=== Section Start ===

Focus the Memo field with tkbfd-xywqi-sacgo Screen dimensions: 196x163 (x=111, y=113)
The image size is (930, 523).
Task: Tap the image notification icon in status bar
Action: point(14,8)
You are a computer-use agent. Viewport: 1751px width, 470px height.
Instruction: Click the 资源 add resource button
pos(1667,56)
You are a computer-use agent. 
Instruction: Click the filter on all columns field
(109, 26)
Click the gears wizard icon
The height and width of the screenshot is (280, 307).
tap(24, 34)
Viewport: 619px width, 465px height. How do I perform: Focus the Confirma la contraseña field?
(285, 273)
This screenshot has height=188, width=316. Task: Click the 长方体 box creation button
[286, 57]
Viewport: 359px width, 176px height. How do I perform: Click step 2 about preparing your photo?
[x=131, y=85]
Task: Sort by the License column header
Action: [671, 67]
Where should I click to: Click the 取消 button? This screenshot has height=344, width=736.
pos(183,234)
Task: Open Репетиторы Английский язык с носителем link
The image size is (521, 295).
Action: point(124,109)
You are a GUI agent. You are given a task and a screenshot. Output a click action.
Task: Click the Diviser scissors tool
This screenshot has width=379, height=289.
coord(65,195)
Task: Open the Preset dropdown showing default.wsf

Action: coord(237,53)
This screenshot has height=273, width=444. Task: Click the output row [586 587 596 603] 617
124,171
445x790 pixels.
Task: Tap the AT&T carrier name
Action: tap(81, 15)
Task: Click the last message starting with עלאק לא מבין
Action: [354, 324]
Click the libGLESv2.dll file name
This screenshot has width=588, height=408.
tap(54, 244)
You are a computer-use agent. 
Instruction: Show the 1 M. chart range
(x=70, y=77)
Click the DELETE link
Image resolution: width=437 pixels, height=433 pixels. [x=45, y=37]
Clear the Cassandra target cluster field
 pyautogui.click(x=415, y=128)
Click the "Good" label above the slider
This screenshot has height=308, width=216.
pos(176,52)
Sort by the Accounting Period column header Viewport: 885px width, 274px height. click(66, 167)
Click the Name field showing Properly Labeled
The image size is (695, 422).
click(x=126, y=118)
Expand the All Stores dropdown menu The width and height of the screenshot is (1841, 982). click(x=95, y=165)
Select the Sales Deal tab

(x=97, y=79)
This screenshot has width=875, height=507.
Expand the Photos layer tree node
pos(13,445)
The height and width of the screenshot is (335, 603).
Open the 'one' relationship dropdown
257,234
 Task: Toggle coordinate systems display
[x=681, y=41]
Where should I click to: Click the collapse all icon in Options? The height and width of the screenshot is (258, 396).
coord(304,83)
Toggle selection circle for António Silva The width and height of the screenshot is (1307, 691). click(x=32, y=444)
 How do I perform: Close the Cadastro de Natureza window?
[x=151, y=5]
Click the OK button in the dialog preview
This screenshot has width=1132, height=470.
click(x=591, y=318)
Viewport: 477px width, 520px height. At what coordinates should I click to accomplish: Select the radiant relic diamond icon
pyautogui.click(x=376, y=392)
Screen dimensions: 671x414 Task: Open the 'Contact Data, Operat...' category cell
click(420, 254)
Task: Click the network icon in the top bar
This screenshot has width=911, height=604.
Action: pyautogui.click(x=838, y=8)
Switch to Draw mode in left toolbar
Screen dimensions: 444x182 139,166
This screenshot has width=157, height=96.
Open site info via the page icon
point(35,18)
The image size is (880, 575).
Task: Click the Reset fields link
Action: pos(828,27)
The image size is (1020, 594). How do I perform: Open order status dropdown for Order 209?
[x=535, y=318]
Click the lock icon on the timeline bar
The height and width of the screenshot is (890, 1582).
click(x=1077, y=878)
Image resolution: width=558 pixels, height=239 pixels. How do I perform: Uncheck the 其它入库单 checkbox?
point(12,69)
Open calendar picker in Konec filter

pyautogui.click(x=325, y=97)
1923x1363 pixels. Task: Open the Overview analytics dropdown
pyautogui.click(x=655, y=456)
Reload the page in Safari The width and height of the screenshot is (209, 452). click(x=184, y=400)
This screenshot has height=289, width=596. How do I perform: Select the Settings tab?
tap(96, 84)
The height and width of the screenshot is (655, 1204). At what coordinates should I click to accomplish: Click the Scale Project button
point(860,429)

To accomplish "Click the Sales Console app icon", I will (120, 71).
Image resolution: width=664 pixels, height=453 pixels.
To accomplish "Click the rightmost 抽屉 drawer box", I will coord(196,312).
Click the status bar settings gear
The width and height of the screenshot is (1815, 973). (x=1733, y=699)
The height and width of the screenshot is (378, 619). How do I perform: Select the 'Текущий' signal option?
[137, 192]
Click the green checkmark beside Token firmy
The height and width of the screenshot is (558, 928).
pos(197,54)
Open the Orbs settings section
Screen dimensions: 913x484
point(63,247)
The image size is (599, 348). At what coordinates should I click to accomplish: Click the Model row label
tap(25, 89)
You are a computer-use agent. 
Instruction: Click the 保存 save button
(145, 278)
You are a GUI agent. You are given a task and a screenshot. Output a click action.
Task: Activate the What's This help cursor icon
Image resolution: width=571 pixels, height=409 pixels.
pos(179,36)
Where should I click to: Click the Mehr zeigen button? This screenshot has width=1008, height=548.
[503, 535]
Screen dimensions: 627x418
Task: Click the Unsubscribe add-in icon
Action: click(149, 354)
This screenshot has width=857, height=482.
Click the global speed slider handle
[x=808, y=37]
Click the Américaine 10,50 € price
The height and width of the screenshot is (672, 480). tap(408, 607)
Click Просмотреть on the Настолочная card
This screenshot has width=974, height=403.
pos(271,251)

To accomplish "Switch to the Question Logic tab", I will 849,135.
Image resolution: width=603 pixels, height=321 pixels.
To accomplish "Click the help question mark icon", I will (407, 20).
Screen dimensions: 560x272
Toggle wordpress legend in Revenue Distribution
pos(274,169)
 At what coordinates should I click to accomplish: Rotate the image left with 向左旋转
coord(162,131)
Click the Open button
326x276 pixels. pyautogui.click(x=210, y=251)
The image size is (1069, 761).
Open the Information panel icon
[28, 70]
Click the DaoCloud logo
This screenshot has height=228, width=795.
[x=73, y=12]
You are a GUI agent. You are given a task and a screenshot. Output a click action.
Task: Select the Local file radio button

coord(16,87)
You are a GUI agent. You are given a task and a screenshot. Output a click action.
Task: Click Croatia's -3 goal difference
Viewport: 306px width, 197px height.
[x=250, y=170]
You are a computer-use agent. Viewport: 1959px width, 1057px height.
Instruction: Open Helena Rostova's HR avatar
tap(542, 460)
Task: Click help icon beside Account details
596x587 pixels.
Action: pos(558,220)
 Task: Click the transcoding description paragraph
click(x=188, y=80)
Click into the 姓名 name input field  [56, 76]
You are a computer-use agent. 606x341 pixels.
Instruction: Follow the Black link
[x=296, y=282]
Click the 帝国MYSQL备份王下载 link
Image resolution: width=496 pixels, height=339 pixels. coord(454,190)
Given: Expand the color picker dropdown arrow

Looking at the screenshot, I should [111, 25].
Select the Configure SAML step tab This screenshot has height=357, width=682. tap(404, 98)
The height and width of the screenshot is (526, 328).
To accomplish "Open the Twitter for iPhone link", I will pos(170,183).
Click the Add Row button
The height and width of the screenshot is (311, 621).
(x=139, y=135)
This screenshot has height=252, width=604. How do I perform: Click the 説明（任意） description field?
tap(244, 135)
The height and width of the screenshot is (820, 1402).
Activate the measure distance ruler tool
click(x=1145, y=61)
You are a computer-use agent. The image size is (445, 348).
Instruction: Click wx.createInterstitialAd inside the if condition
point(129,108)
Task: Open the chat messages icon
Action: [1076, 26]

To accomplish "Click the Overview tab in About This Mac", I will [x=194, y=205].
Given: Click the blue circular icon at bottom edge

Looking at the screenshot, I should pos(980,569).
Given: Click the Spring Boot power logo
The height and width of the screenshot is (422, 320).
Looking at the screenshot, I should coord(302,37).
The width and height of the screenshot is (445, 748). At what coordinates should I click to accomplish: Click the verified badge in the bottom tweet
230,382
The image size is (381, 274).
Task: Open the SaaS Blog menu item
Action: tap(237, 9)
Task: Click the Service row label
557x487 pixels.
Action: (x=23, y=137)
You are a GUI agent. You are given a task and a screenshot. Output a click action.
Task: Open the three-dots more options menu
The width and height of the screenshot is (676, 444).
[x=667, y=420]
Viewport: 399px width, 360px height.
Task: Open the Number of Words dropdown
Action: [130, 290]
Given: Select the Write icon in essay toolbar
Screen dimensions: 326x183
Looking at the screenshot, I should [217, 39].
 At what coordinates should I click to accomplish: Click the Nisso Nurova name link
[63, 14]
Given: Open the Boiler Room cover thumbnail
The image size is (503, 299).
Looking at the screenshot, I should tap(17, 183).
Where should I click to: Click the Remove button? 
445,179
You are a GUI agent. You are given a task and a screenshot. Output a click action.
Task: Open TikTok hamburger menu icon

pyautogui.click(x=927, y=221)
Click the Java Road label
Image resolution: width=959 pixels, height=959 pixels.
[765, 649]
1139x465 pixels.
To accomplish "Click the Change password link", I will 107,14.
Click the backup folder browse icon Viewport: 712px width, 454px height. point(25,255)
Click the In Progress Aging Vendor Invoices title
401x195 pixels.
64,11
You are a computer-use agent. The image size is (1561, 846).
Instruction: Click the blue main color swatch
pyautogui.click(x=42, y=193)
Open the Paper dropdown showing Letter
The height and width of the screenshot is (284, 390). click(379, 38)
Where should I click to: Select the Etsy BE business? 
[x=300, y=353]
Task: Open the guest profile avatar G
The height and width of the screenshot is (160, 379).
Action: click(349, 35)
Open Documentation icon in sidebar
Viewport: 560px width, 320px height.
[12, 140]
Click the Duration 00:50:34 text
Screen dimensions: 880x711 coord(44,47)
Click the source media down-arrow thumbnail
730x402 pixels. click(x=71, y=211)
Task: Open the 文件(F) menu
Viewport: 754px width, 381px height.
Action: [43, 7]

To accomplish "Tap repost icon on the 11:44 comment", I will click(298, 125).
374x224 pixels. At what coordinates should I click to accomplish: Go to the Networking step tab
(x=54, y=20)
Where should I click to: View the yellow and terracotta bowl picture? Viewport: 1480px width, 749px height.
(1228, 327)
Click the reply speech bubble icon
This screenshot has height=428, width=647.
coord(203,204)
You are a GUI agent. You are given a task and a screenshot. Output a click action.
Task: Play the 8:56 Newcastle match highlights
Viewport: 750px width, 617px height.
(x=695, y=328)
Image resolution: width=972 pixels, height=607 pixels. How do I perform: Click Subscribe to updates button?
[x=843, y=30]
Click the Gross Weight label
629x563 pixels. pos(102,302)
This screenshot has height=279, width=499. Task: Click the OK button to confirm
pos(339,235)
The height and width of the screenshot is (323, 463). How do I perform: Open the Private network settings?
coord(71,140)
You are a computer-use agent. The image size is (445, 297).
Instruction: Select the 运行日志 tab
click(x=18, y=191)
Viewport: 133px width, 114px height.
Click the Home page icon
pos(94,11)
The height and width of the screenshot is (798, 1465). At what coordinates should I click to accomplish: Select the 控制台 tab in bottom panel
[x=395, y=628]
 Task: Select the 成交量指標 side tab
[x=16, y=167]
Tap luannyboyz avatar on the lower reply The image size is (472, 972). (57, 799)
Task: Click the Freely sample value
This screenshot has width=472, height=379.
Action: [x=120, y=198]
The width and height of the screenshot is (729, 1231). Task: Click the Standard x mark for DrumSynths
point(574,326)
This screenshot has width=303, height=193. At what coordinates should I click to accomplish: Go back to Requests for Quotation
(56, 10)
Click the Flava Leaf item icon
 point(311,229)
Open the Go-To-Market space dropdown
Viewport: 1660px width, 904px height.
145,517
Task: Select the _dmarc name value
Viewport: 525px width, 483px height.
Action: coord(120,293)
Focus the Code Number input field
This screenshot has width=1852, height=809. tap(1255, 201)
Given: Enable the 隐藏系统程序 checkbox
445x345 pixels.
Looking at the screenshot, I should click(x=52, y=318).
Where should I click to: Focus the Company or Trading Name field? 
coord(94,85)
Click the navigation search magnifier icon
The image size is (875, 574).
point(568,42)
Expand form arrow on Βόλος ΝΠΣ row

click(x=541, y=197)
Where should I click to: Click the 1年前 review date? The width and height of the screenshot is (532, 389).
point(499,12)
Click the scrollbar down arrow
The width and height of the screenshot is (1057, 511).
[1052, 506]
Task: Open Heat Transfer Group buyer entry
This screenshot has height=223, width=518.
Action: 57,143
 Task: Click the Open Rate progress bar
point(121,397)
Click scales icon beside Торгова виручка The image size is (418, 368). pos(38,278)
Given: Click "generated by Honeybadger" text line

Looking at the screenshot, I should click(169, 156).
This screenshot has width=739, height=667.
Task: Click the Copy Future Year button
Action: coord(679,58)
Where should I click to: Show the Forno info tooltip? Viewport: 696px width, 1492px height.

=== Section End ===

Restate verbatim the first line above and all lines after it through the line containing "You are a computer-use agent. Viewport: 1751px"; omit the rest.

# SOLUTION:
Focus the Memo field with tkbfd-xywqi-sacgo Screen dimensions: 196x163 (x=111, y=113)
The image size is (930, 523).
Task: Tap the image notification icon in status bar
Action: point(14,8)
You are a computer-use agent. Viewport: 1751px width, 470px height.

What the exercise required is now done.